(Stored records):
§
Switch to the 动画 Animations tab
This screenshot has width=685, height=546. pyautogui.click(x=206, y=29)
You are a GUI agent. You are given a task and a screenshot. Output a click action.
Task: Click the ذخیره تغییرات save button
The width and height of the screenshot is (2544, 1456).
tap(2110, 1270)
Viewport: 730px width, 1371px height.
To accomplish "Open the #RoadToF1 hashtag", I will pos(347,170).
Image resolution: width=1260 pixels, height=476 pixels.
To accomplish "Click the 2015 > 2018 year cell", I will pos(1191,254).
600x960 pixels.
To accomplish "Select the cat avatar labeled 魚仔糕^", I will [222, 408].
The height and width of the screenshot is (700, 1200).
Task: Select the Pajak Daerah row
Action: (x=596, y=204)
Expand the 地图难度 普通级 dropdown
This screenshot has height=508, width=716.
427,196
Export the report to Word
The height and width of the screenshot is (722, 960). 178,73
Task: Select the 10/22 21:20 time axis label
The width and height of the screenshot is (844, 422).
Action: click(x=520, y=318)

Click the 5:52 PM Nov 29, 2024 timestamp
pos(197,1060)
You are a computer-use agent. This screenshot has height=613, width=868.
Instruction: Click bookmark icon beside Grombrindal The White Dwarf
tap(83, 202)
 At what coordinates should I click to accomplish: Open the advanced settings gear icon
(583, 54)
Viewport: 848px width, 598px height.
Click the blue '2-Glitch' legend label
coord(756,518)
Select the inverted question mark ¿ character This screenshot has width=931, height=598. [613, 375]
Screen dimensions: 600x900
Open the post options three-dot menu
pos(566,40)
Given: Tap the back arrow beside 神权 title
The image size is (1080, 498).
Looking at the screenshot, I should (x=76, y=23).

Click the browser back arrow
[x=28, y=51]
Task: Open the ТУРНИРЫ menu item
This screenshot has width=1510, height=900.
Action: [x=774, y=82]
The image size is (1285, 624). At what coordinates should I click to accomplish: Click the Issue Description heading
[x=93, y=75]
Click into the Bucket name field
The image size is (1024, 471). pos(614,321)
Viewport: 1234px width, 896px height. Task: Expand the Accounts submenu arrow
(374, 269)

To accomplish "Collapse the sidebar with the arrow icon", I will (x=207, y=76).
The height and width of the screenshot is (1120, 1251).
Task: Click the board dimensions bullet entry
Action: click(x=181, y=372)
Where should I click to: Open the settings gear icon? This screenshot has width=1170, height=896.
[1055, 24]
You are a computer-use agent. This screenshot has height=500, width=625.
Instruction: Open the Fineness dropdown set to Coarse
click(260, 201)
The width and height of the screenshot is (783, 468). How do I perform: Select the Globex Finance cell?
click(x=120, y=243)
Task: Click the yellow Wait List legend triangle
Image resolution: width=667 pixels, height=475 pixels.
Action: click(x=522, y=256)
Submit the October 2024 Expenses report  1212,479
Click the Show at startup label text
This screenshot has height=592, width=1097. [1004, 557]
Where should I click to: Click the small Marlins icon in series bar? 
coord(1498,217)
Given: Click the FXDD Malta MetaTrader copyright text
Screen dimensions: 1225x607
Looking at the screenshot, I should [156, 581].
§
(Task to complete):
Rewrite all of the rows above, changing "Viewport" to "Display" wherever it occurs and leaving every other character unchanged.

(Exercise response):
Switch to the 动画 Animations tab
This screenshot has width=685, height=546. pyautogui.click(x=206, y=29)
You are a GUI agent. You are given a task and a screenshot. Output a click action.
Task: Click the ذخیره تغییرات save button
The width and height of the screenshot is (2544, 1456).
tap(2110, 1270)
Display: 730px width, 1371px height.
To accomplish "Open the #RoadToF1 hashtag", I will pos(347,170).
Image resolution: width=1260 pixels, height=476 pixels.
To accomplish "Click the 2015 > 2018 year cell", I will pos(1191,254).
600x960 pixels.
To accomplish "Select the cat avatar labeled 魚仔糕^", I will [222, 408].
The height and width of the screenshot is (700, 1200).
Task: Select the Pajak Daerah row
Action: (x=596, y=204)
Expand the 地图难度 普通级 dropdown
This screenshot has height=508, width=716.
427,196
Export the report to Word
The height and width of the screenshot is (722, 960). 178,73
Task: Select the 10/22 21:20 time axis label
The width and height of the screenshot is (844, 422).
Action: click(x=520, y=318)

Click the 5:52 PM Nov 29, 2024 timestamp
pos(197,1060)
You are a computer-use agent. This screenshot has height=613, width=868.
Instruction: Click bookmark icon beside Grombrindal The White Dwarf
tap(83, 202)
 At what coordinates should I click to accomplish: Open the advanced settings gear icon
(583, 54)
Display: 848px width, 598px height.
Click the blue '2-Glitch' legend label
coord(756,518)
Select the inverted question mark ¿ character This screenshot has width=931, height=598. [613, 375]
Screen dimensions: 600x900
Open the post options three-dot menu
pos(566,40)
Given: Tap the back arrow beside 神权 title
The image size is (1080, 498).
Looking at the screenshot, I should (x=76, y=23).

Click the browser back arrow
[x=28, y=51]
Task: Open the ТУРНИРЫ menu item
This screenshot has width=1510, height=900.
Action: [x=774, y=82]
The image size is (1285, 624). At what coordinates should I click to accomplish: Click the Issue Description heading
[x=93, y=75]
Click into the Bucket name field
The image size is (1024, 471). pos(614,321)
Display: 1234px width, 896px height. Task: Expand the Accounts submenu arrow
(374, 269)

To accomplish "Collapse the sidebar with the arrow icon", I will (x=207, y=76).
The height and width of the screenshot is (1120, 1251).
Task: Click the board dimensions bullet entry
Action: click(x=181, y=372)
Where should I click to: Open the settings gear icon? This screenshot has width=1170, height=896.
[1055, 24]
You are a computer-use agent. This screenshot has height=500, width=625.
Instruction: Open the Fineness dropdown set to Coarse
click(260, 201)
The width and height of the screenshot is (783, 468). How do I perform: Select the Globex Finance cell?
click(x=120, y=243)
Task: Click the yellow Wait List legend triangle
Image resolution: width=667 pixels, height=475 pixels.
Action: click(x=522, y=256)
Submit the October 2024 Expenses report  1212,479
Click the Show at startup label text
This screenshot has height=592, width=1097. [1004, 557]
Where should I click to: Click the small Marlins icon in series bar? 
coord(1498,217)
Given: Click the FXDD Malta MetaTrader copyright text
Screen dimensions: 1225x607
Looking at the screenshot, I should [156, 581].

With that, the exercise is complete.